Today is also the 50th birthday — the Big 5-O — of fellow Pennsylvania transplant Marc Worona. Marc used to be the brewer at Stoudt’s Brewing in Adamstown, Pennsylvania but a number of years ago moved to California and currently works with Brewers Supply Group, and is their VP of Sales and Marketing. Join me in wishing Marc a very happy birthday.
Marc (center) with Brendan Moylan and Denise Jones getting the top prize in the Chocolate Beer competition sponsored by Brewers Supply Group and TCHO chocolate company during CBC in San Francisco a few years ago.
Out in front of the Bistro at the Double IPA Festival in 2008. Rodger Davis’ wife Claudia (who nworks at 21st Amendment), brewster Melissa Myers (working on opening her own brewpub), Shane Aldridge (brewer at Marin & Moylan’s) and Marc.
Today is the birthday of George Frey (December 17, 1826-1872). He was born in Ober-Saulheim, Germany, but moved to Buffalo, New York when he was fourteen, in 1840, and worked for a brewery there, before moving to Erie, Pennsylvania, to build his own there. Most brewery history, especially breweriana-focused sources, claim the George Frey Brewery was only called by that name in 1855, and the following year became known as the Eagle Brewery. But “One Hundred Years of Brewing” states that Frey built the brewery in 1842 but sold it to Henry J. Kavelage in 1854, who sold it to Jackson Koehler in 1883, and in 1899 it was bought by the Erie Brewing Co. And the breweriana brewery lists say it was known as the Eagle Brewery through all of its changes in ownership, at least through prohibition. Although it appears to have also been known by “Jackson Koehler’s Eagle Brewery” after Koehler bought it.
More evidence that he was brewing in Pennsylvania long before 1855 can be found in “The Brewing Industry and the Brewery Workers’ Movement in America,” by Hermann Schlüter, which was published in 1910. In a chapter on “Lager Beer,” it casually mentions Frey’s contribution. “George Frey, who brewed the first lager beer in Erie, Pa., in 1847, had helped in the first brewing of “lager” in Buffalo in 1843.
But I also found another listing in Erie for another George Frey Brewery that opened in 1861, but was renamed the Erie City Lager Brewery two years later, in 1863, then in 1870 dropped “Lager” to become known as the Erie City Brewery.
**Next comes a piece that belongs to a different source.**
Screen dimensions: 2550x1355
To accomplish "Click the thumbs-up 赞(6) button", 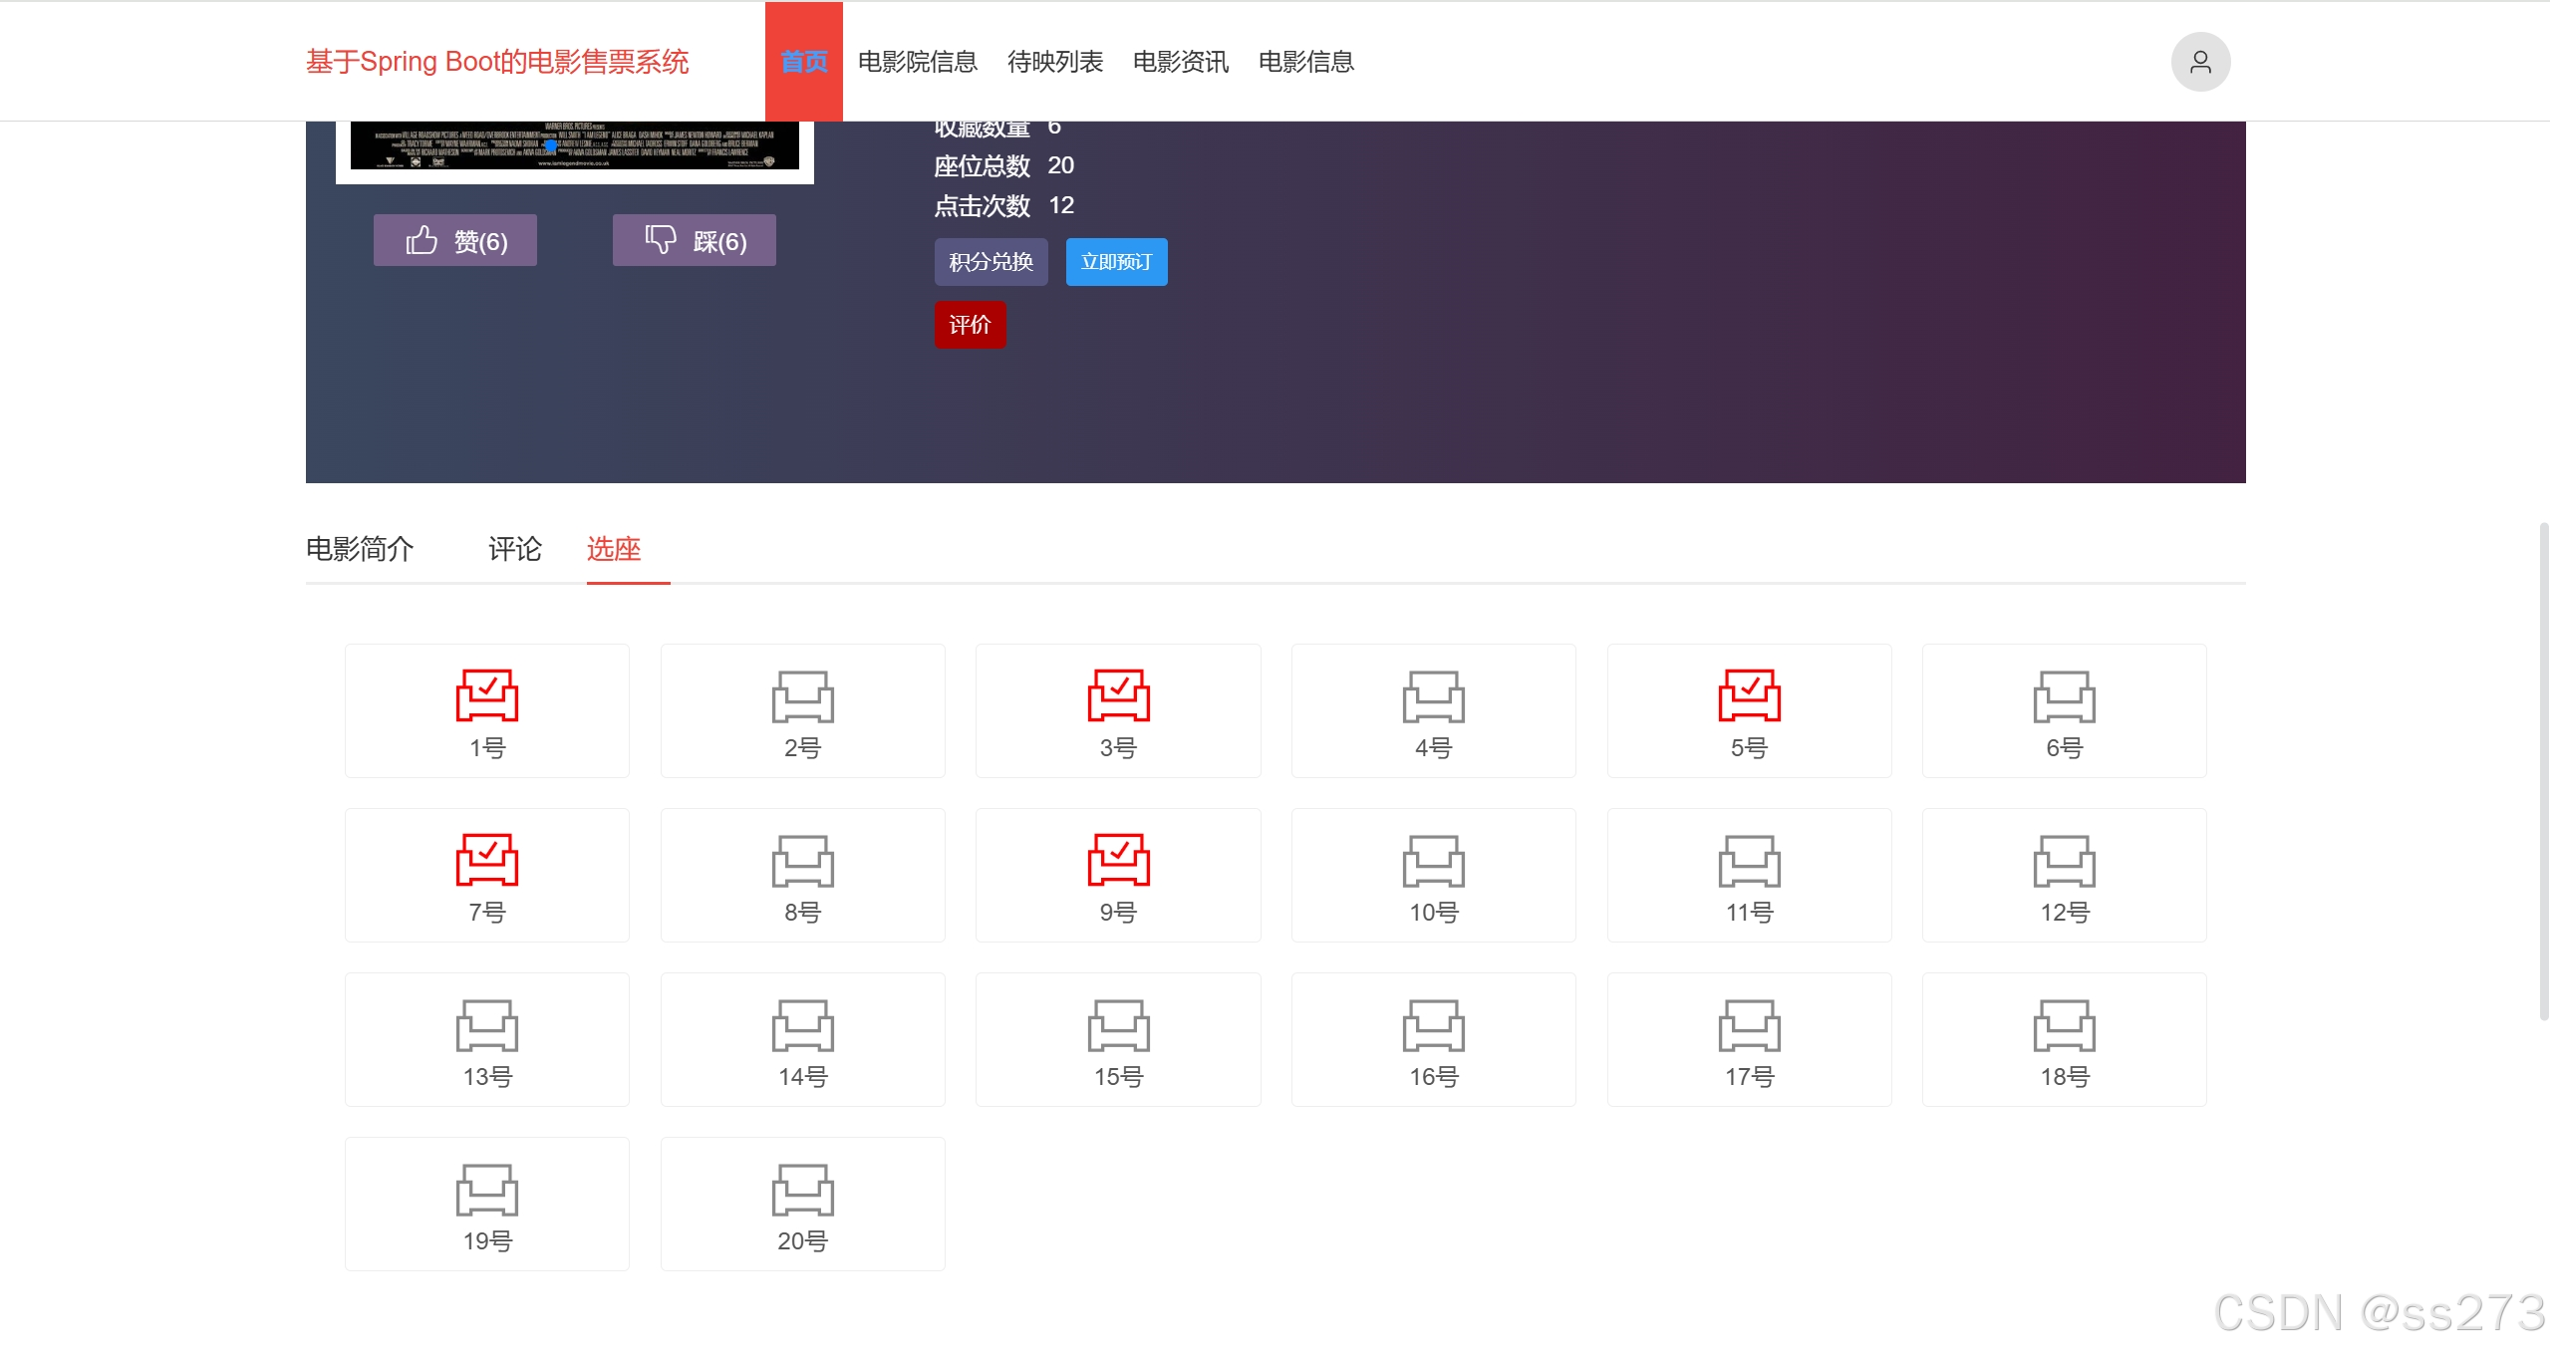I will click(455, 240).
It 1872, it was renamed the Joseph F. Seelinger Brewery, which would suggest it was sold to that person, which especially makes sense since that’s the apparent year Frey died.
It seems a shame after those accomplishments, that what happened to Frey after he sold his brewery is unknown, and I even had a hard time finding out when he passed away. This is also the first instance where I could find not one piece of breweriana or photograph online of George Frey or his brewery, except for this modern image of the decaying building where the brewing used to be done.
Today is fellow beer writer Don Russell’s 62nd birthday. Don wrote a beer column for the Philadelphia Daily News under the nom de plume Joe Sixpack. He also writes a blog online, Beer Radar. His most recent book, What the Hell Am I Drinking?, was published two years and can still be ordered directly from the author. Don also became the first executive director of the Garden State Craft Brewers Guild, the trade group for New Jersey breweries. More recently, he accepted a position as the editor-in-chief of Broad Street Media. Don is also a fellow Pennsylvanian, a crack card player, and one of my very favorite people to share a beer and discuss the issues of the day with. Join me in wishing Don a very happy birthday.